What you have to do: Retype the following records exactly and exclude the pictures.

________________

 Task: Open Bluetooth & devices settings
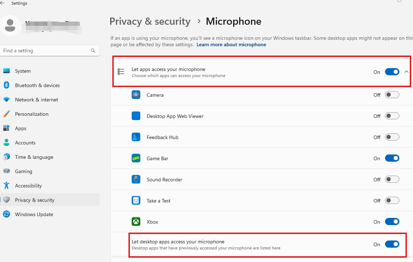pyautogui.click(x=8, y=85)
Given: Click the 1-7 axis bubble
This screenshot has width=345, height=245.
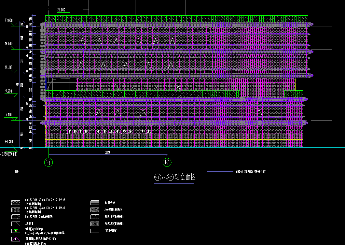Looking at the screenshot, I should pos(167,162).
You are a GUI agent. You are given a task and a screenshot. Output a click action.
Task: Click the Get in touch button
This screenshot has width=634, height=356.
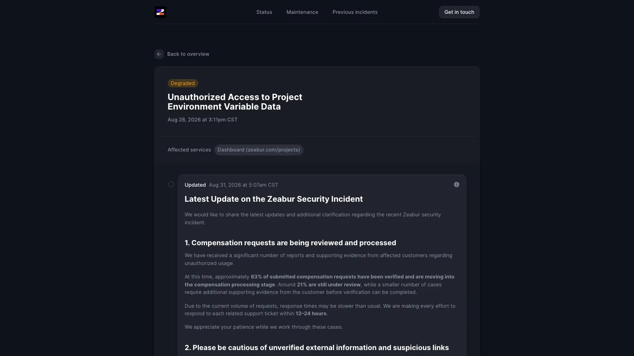pyautogui.click(x=459, y=12)
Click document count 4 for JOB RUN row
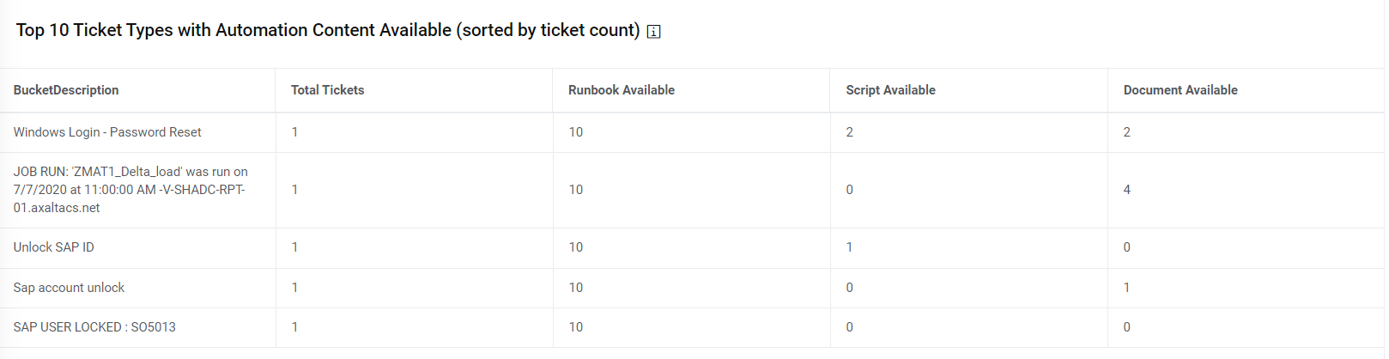 (x=1127, y=190)
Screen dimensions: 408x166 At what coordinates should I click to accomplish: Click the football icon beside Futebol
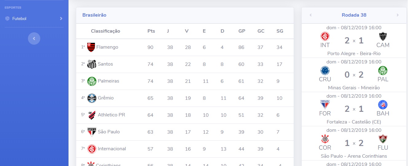click(7, 18)
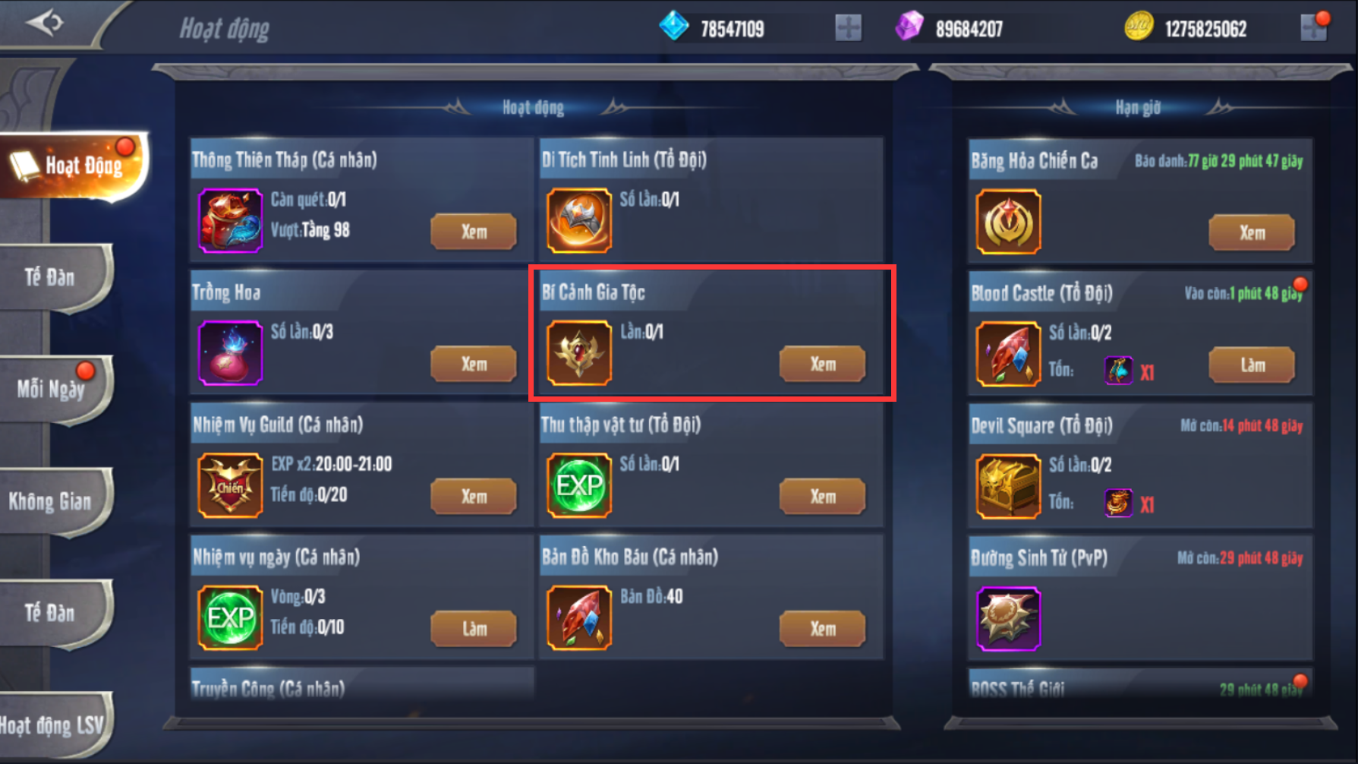Tap the Đường Sinh Tử spiked shield icon
This screenshot has width=1358, height=764.
1008,619
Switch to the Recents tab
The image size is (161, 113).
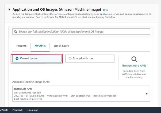(x=21, y=46)
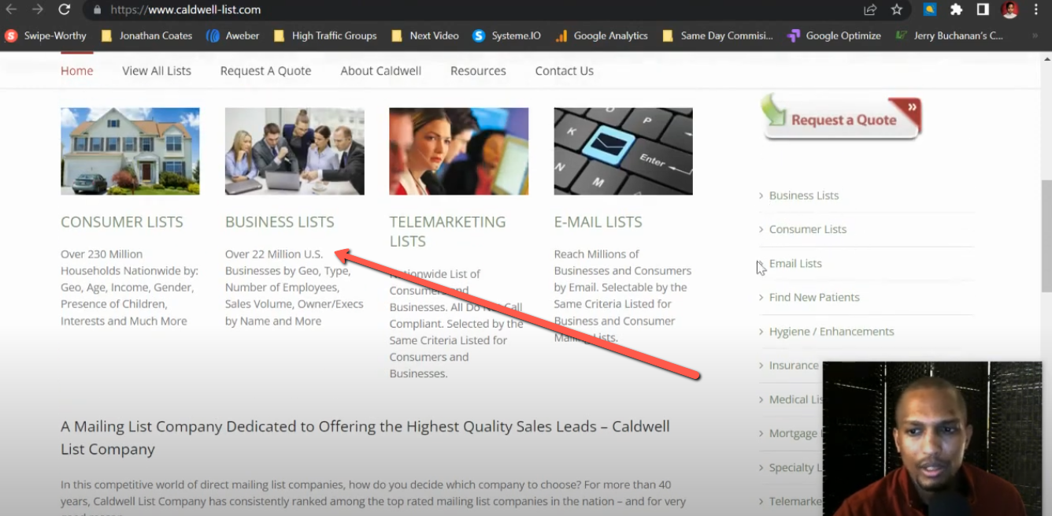Open the Resources menu

coord(478,71)
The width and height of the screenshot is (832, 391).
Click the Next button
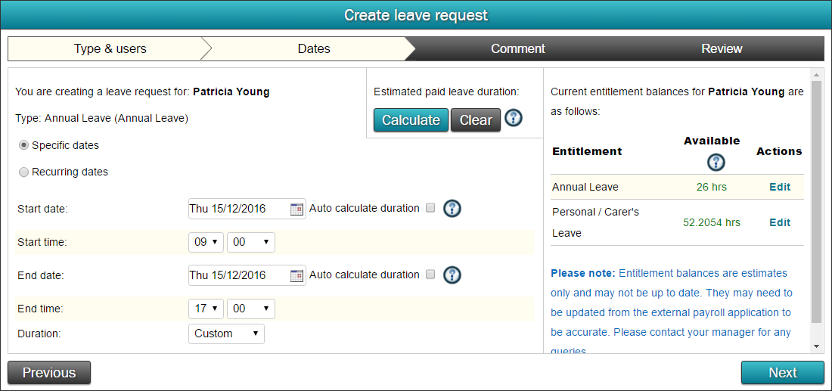coord(783,372)
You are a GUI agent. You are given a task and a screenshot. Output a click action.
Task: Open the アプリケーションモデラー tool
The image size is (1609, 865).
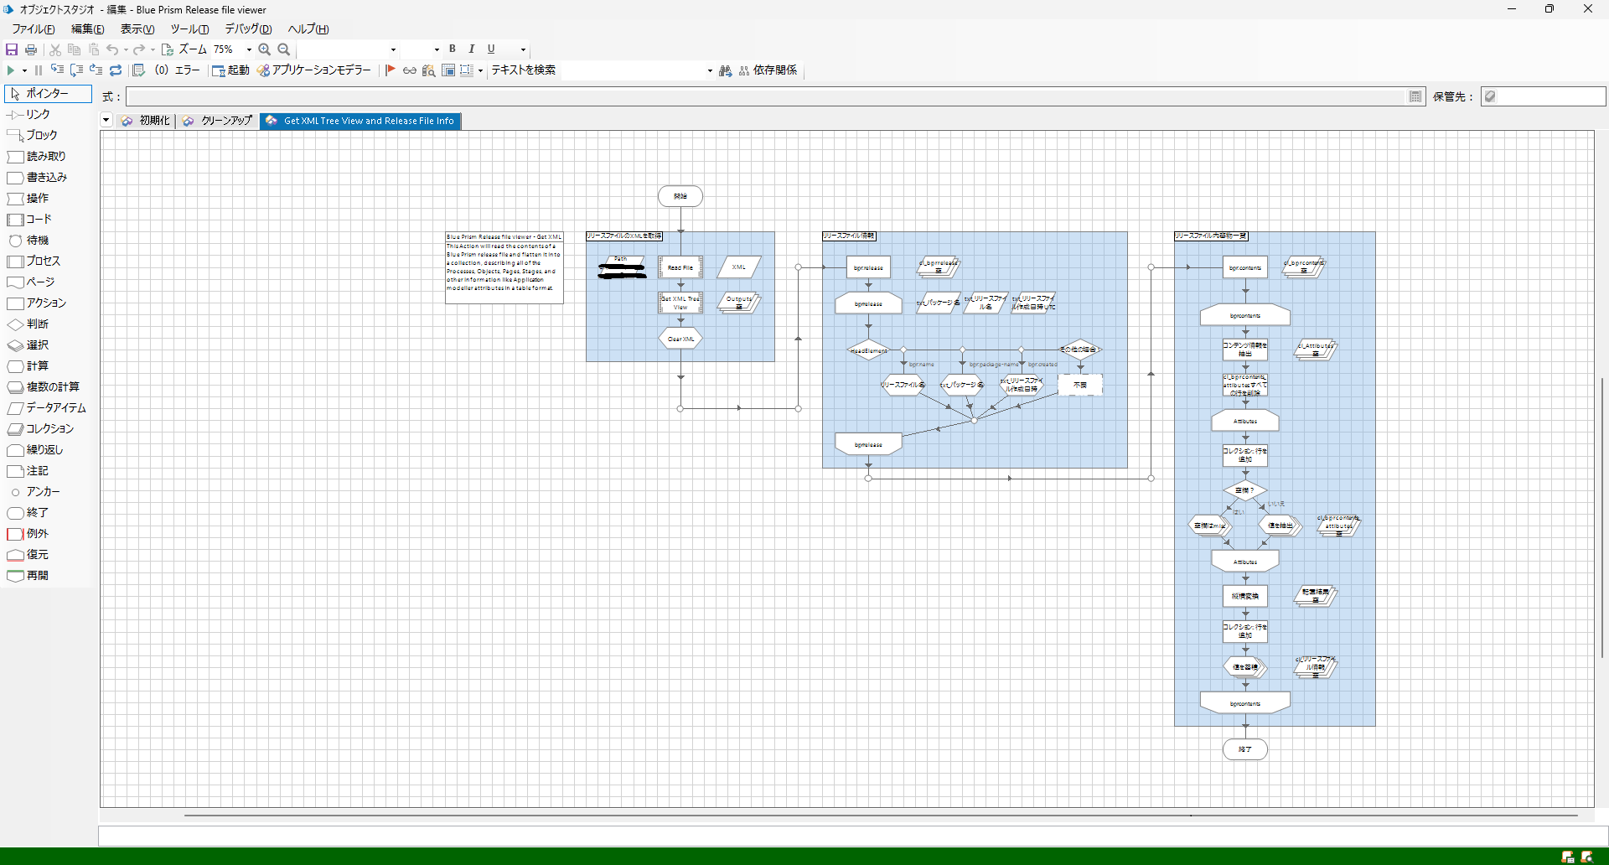tap(314, 70)
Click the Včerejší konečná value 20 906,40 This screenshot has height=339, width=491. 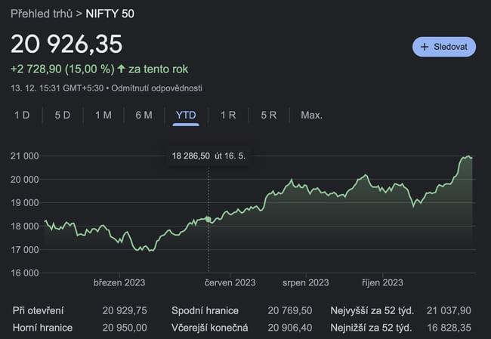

________________

Answer for this exercise:
 Task: Open Bluetooth & devices settings
pyautogui.click(x=8, y=85)
Given: Click the 1-7 axis bubble
This screenshot has width=345, height=245.
Looking at the screenshot, I should pos(167,162).
You are a GUI agent. You are given a task and a screenshot. Output a click action.
Task: Click the Get in touch button
This screenshot has width=634, height=356.
pyautogui.click(x=459, y=12)
Click document count 4 for JOB RUN row
 (x=1127, y=190)
Screen dimensions: 408x166 At what coordinates should I click to accomplish: Click the football icon beside Futebol
click(7, 18)
Tap the Đường Sinh Tử spiked shield icon
This screenshot has width=1358, height=764.
1008,619
Switch to the Recents tab
The image size is (161, 113).
(x=21, y=46)
Open the Resources menu

coord(478,71)
The width and height of the screenshot is (832, 391).
Click the Next button
coord(783,372)
You are a GUI agent. You are given a task and a screenshot. Output a click action.
Task: Open the アプリケーションモデラー tool
The image size is (1609, 865).
tap(314, 70)
Click the Včerejší konečná value 20 906,40 This screenshot has height=339, width=491. 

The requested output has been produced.